▶ **Material provided**:
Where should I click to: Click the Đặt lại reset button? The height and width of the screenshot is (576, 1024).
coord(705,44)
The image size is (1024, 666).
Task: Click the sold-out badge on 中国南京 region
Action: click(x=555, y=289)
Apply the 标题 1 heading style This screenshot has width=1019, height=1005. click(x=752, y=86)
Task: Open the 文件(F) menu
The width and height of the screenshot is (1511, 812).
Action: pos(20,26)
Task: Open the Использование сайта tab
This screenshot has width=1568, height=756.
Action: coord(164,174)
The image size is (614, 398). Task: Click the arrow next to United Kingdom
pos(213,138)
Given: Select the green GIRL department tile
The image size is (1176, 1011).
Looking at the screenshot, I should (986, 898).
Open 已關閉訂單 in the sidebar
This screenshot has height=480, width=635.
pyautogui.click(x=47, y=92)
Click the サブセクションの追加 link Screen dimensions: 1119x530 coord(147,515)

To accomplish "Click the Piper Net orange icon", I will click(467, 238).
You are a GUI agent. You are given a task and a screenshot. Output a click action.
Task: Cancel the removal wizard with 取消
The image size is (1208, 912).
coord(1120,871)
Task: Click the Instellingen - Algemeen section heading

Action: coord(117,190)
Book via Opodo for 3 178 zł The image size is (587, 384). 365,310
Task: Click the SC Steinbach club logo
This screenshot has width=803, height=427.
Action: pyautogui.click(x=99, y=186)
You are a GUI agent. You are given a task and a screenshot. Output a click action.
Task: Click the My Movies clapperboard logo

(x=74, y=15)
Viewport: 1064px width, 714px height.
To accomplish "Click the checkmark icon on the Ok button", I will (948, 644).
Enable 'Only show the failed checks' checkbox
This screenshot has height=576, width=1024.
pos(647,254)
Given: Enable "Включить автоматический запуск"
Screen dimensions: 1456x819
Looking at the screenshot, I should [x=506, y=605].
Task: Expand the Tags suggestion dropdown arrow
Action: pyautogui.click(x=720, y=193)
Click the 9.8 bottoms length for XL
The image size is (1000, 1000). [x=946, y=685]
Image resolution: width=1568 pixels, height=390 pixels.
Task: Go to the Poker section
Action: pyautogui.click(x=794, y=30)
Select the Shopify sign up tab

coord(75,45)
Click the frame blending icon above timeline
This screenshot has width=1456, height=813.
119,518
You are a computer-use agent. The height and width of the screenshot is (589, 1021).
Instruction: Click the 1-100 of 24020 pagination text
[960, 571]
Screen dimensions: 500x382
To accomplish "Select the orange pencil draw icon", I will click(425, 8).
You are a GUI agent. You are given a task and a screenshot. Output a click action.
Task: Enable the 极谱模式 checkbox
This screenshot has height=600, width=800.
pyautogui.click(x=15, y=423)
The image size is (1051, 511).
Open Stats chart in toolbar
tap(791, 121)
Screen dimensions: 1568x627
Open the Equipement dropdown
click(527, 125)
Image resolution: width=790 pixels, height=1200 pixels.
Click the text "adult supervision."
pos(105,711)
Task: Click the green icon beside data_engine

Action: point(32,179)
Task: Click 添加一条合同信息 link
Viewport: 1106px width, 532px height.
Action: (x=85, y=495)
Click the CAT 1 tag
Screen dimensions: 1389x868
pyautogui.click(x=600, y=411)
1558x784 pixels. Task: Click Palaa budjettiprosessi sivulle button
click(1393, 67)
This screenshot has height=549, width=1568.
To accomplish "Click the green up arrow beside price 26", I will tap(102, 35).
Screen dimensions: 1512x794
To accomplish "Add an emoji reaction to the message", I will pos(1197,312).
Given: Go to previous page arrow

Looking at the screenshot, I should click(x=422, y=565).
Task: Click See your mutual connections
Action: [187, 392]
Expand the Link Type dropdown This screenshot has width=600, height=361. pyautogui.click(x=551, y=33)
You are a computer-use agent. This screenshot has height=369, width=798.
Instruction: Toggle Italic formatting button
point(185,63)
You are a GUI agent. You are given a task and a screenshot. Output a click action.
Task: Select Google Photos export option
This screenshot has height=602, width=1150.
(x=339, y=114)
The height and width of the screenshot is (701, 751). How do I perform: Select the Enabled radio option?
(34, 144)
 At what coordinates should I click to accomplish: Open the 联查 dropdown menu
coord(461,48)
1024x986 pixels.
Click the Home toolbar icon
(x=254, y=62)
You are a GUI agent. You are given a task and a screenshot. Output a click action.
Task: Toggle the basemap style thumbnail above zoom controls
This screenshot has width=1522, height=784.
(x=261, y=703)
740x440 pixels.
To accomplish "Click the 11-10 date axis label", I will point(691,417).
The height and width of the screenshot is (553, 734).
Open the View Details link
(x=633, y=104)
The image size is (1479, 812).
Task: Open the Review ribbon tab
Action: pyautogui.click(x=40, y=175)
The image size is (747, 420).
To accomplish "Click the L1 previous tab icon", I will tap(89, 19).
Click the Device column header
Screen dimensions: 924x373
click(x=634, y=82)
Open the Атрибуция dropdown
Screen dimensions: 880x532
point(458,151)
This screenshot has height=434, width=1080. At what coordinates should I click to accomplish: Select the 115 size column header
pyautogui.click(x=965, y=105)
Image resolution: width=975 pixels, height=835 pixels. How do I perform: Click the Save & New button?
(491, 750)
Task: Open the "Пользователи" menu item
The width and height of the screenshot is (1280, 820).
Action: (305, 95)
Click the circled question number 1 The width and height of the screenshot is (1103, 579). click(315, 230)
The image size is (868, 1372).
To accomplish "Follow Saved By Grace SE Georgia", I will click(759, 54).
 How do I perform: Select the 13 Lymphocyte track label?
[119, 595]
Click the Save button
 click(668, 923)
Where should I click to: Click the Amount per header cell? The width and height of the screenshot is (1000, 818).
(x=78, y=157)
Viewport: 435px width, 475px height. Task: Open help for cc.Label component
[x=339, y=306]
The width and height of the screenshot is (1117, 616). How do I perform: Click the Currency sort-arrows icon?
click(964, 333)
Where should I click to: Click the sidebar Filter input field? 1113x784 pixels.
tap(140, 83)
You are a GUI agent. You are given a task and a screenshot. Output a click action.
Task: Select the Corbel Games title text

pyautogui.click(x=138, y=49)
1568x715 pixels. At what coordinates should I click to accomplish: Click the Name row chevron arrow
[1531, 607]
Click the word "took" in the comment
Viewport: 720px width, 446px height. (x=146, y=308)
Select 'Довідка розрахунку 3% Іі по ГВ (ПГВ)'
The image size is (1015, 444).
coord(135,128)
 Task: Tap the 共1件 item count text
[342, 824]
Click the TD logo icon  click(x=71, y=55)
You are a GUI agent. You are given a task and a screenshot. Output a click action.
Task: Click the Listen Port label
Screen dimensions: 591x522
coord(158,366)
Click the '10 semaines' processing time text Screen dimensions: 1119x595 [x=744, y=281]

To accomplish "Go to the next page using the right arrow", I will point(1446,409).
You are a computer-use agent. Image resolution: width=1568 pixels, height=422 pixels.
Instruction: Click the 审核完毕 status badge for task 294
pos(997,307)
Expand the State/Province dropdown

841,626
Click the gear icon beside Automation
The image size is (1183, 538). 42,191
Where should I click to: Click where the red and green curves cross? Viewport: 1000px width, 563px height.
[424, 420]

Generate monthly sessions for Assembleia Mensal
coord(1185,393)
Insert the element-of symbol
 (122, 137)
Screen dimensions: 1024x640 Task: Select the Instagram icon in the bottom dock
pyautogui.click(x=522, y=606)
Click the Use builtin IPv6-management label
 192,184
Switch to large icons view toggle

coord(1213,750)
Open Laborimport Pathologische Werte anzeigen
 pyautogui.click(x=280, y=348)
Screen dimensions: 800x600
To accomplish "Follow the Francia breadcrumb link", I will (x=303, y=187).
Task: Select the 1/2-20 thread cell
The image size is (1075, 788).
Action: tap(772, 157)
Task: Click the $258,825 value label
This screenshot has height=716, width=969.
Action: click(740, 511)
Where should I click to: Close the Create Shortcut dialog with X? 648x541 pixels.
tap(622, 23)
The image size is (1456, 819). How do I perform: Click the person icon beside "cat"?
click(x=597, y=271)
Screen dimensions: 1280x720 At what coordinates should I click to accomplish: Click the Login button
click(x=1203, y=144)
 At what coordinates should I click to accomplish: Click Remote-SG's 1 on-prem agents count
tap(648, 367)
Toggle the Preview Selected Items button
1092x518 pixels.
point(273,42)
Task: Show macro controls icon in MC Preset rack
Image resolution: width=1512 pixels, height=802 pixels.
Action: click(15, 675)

▶ **Given exercise**:
Write out the material above word for word, starting at its first line and ending at the line that contains "pos(213,138)".

▶ **The reply**:
Where should I click to: Click the Đặt lại reset button? The height and width of the screenshot is (576, 1024).
coord(705,44)
The image size is (1024, 666).
Task: Click the sold-out badge on 中国南京 region
Action: click(x=555, y=289)
Apply the 标题 1 heading style This screenshot has width=1019, height=1005. click(x=752, y=86)
Task: Open the 文件(F) menu
The width and height of the screenshot is (1511, 812).
Action: pos(20,26)
Task: Open the Использование сайта tab
This screenshot has width=1568, height=756.
Action: coord(164,174)
The image size is (614, 398). Task: Click the arrow next to United Kingdom
pos(213,138)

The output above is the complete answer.